On sourit, mais on est également touché par certaines
phrases et surtout celles des joueurs eux-mêmes. Vous faites
particulièrement bien passé la solidarité
entre les joueurs mais aussi la part d’eux-mêmes qu’ils
laissent sur le terrain. Par exemple, Alain Paco : « L’ambiance
de la mêlée car je mesure combien elle aura été
le lien de notre existence et le point de repère de nos
trajectoires personnelles. » mais aussi « Un joueur
de rugby ne vaut que par l’équipe avec laquelle il
joue ». Vous voulez nous apporter un regard neuf sur le
rugby, enlever certains clichés ? |
P.S. |
Non,
j’ai voulu remettre ensemble les membres de cette famille
extraordinaire qui savait vivre ce sport avec tellement de poésie
et je m’étais dit que finalement, les rassembler
tous autour d’une table virtuelle qu’est le livre
et leur donner à chacun un temps d’expression pour
faire passer ce message de solidarité dans un jeu qui n’est
vraiment pas comme les autres, c’était une occasion
fantastique et si j’ai contribué à mettre
ensemble tous ces talents et à valoriser le rugby à
travers leurs propos, c’est que j’ai réussi
! En tout cas, je ne serais pas passé de l’état
d’effraction à porte dérobée pour rien. |
L.S |
Robert
Paparemborde parle de l’avant-match en détails et
c’est comme si on y était. Et pour vous, c’est
quoi l’avant-match ? |
P.S. |
C’est
curieux parce que le témoignage de Paparemborde, quand
je l’ai lu, il m’a beaucoup intéressé,
beaucoup ému. Je précise qu’une citation,
ce n’est pas une phrase, c’est quelque chose entre
guillemets donc cela peut avoir une certaine longueur. Et là,
en l’occurrence, j’ai insisté sur la longueur
parce que je me rends compte qu’en trente ans de métier
et pourtant proche de l’équipe de France ; le seul
moment que je ne connais pas parce que je ne l’ai pas vécu
de près, c’est celui là. Donc, le regard qu’il
a apporté, la description qu’il en a faite, même
pour moi, ça a été une révélation.
Cette contribution de Papremborde aujourd’hui décédé,
cette période très particulière qui précède
le match et que ne connaisse pas plus les journalistes que les
supporters, c’était une bonne occasion de la restituer
à travers cette citation. |
L.S |
Est-ce
qu’il y a une citation que vous regrettez de n’avoir
pu mettre faute de place ou parce qu’elle était un
peu crue ? |
P.S. |
Non,
non alors là, la citation que je préfère
parce que c’est une grande provocation mais c’est
un clin d’œil amical aussi. Un jour, je teste le livre
sur Pascal Ondarts, ancien pilier, qui me dit « quand même,
tu aurais pu mettre une citation de Jean Condom » qui était
deuxième ligne de l’équipe de France et connu
pour être un taiseux, c’est le moins que l’on
puisse dire, et spontanément, j’ai dit : «
au moins dans ce livre, toutes les autres seront vraies, mais
une qui ne sera pas vraie et que j’aurais inventé
» ; c’est celle de Jean Condom alors j’ai ouvert
les guillemets, mis trois points de suspension, j’ai fermé
les guillemets et finalement ; je pense que c’est la meilleure
du livre parce que c’est celle qui prêtera le moins
à discussion mais qui fera sans doute le plus sourire. |
L.S |
Et
si vous deviez qualifier votre livre en quelques mots ? |
P.S. |
Je
dirais que je suis fier d’avoir trouvé cette idée-là.
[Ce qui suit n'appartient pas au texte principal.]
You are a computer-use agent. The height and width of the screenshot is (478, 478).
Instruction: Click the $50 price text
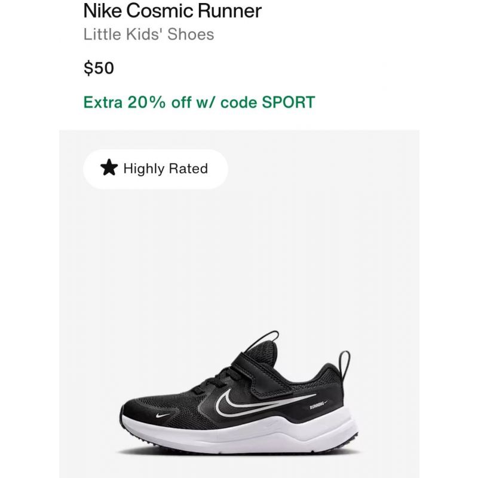coord(99,68)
Je sais déjà vu c’est un livre qui ne laisse
personne indifférent. Que le compliment qui m’est
fait, c’est justement d’avoir redonné à
travers ce livre beaucoup de grandeur aux hommes de rugby et donc
moi, j’ai l’impression que je ne suis pas passé
pour rien grâce à cela. Donc, le vœu que je
fais aujourd’hui, c’est que tout le monde se dise
: quand on a lu ce livre, on a mieux compris ce qu’est le
rugby. |
L.S |
Est-ce
que vous écririez pour un autre sport que le rugby aujourd’hui
? |
P.S. |
Non,
quand j’aurai effectivement tourné la page avec le
rugby, quand j’aurai fini de régler mes comptes avec
le rugby, je vais dire ça comme ça ; je vais écrire
mais des fictions. Peut-être l’une des trois que j’ai
en tête aura une part de références avec le
rugby, mais ce ne sera quand même pas le corps du délit.
En revanche, avant la Coupe du Monde, j’ai le projet d’écrire
un livre qui sera une sorte de compilation de toutes les choses
inédites qui sont arrivées sur des terrains de rugby
lors de matchs internationaux et qui peuvent aller sous forme
de questions-réponses comme « Quelle a été
la partie la plus longue partie jouée dans un match international
? », qui est d’ailleurs le dernier France-Angleterre
de 114 minutes à « Qu’est-ce qui s’est
passé d’anormal le jour du match Springbok -Nouvelle-Zélande
lors du dernier tournoi des Tri-Nations ? » C’est
ce supporter éméché qui rentre sur le terrain
et qui s’en prend à l’arbitre et reçoit
une gaufre par le troisième ligne Néo-Zélandais.
J’essaierai de raconter encore une fois avec des petites
histoires, la petite histoire de la grande histoire des matchs
internationaux sous forme d’inédits. |
L.S |
Nous
sommes en plein tournoi des VI Nations, la France, malheureusement,
ne pourra pas réitérer le Grand Chelem. Trouvez-vous
malgré tout le groupe aussi fort que l’année
dernière car l’équipe, dans son match perdu
contre l’Angleterre, a montré un fort potentiel ? |
P.S. |
Non,
je crois qu’il ne faut pas rêver. Aujourd’hui,
le rugby est devenu une mécanique de précision.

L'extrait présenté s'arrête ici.